Charlotte Perriand e il suo mondo

Giulio Silvano

Architetta di rifugi e stazioni invernali in Alta Savoia ma anche di mobili per gli sfollati. Oscurata dalla figura di Le Corbusier, Perriand torna in un libro 

“Qui non ricamiamo cuscini!”, dice Le Corbusier nel 1927 cacciando una giovane Charlotte Perriand che aveva provato a entrare nel suo atelier parigino. Ma dopo poco il teorico svizzero della machine à habiter si ricrede, vede un suo allestimento al Salon d’automne e la invita a lavorare con lui e con Pierre Jeanneret.
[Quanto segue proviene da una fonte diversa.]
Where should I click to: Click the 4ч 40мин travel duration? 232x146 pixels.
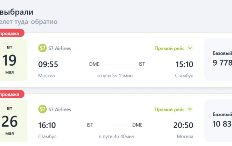[x=116, y=136]
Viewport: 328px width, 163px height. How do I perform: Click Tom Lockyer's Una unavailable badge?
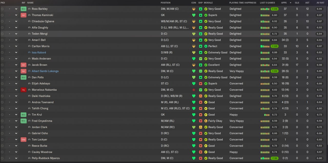point(23,140)
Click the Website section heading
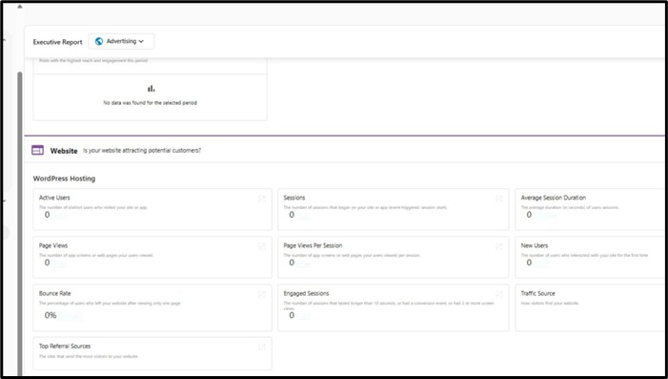The height and width of the screenshot is (379, 668). tap(64, 151)
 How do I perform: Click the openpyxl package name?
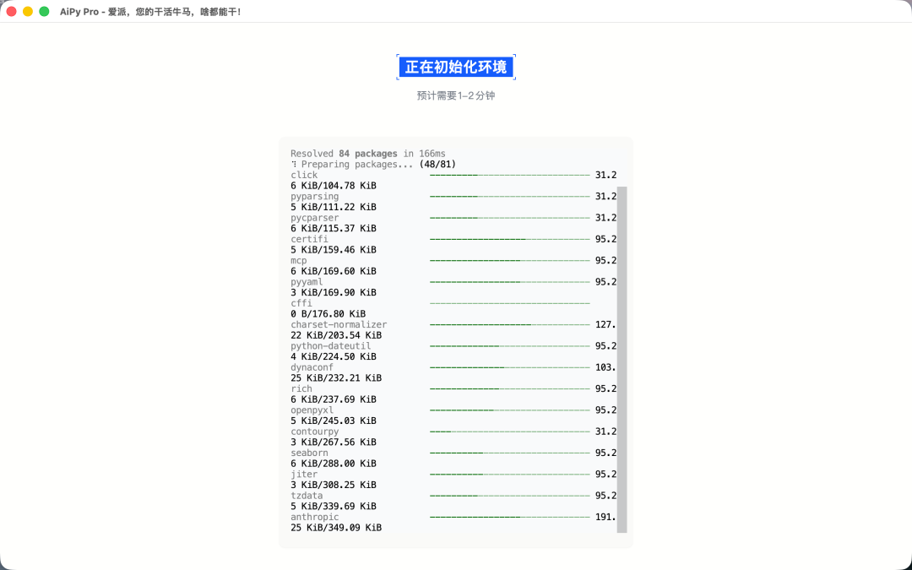pyautogui.click(x=312, y=410)
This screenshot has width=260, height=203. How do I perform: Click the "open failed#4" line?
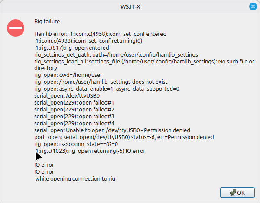(x=74, y=123)
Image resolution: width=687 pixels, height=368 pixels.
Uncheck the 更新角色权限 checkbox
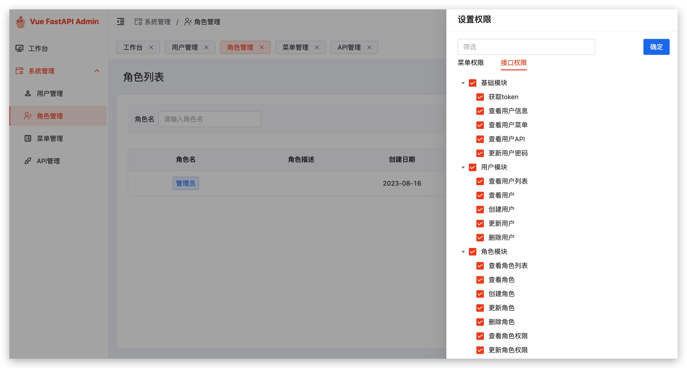pos(480,350)
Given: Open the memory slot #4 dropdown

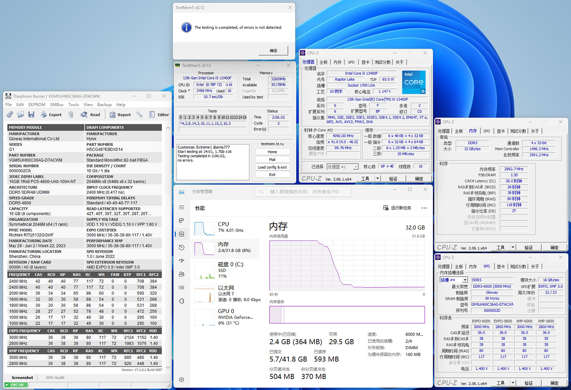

Dietro alcuni dei più importanti pezzi di culto, prezzemoli nelle riviste di interni e nelle aste di modernariato, c’è anche lei, Perriand, dalla Chaise longue LC4 al Grand Confort, il divano cubico di pelle racchiuso dall’acciaio cromato, roba da collezione permanente del Moma. Viaggi a Mosca negli anni Trenta e ingresso nella Association des écrivains et artistes révolutionnaires, denunce delle condizioni della vita dei più umili a Parigi, perché manca un piano urbanistico, dice. Sciatrice, architetta di rifugi e stazioni invernali in Alta Savoia ma anche di mobili per gli sfollati. Concepisce per la zona notte dei dormitori della Cité de refuge dell’Esercito della salvezza un set di letti a castello formati da un telaio in tubolare lucido e mobili impilabili a basso costo ispirati alle attrezzature da campeggio. Sua la Chaise longue basculante stabile e dondolante insieme. Bellissima la sua lampada Pivotante à Poser molto stile industriale.

 
Poi un allontanamento dall’acciaio, verso il legno, la riscoperta delle forme naturali, infatti rifarà anche la chaise-longue in bambù e legno nel ’40 dopo i viaggi in Giappone. Alla fine degli anni Sessanta Perriand disegna gli interni della dimora dell’ambasciatore nipponico a Parigi. Ecco, il Giappone, meta che trasforma, o che influenza più di un incontro con Walter Gropius, tanti designer e architetti del Novecento. La poesia del Sol Levante ha avuto un soft-power nel design europeo simile a quello degli Usa nel cinema. Tutto questo, un’infarinatura necessaria per apprezzare Perriand, le sue opere e soprattutto i suoi interni – come quello del suo chalet alpino, un po’ Heidi un po’ Kyoto – ce la dà il libro dedicato all’architetta che inaugura una nuova collana dell’editore Johan & Levi, La biblioteca dell’amatore. Questo è scritto da Anne Bony con una postfazione di Kengo Kuma che sì ci racconta dell’influenza su Perriand dell’estremo oriente, ma anche il contrario. Il lascito della designer in Giappone non è da poco. Figure come Sori Yanagi, che riformerà poi il movimento Mingei, e Junzo Sakakura che accompagnò Perriand, nata il 24 ottobre di 120 anni fa, in giro per il suo paese le devono molto. “Senza i viaggi con Charlotte Perriand, è probabile che il Sakakura di cui parlo non sarebbe mai nato. Dai semi gettati insieme durante quell’avventura ha preso vita un Giappone dolce, amabile, del tutto diverso dal Giappone potente e muscolare di Kenzo Tange”, scrive Kuma.

   
Il secondo volume della collana è dedicato a Ettore Sottsass, anche lui, oltre all’amicizia con Shiro Kuramata che invitò nel gruppo Memphis, interessato alle forme asiatiche. Scriveva Sottsass che la tradizione giapponese “è determinata da un imperativo mistico che ha dotato quella società di un ordine e di un equilibrio perfetto, antico e astratto fino ad una sublime purezza”.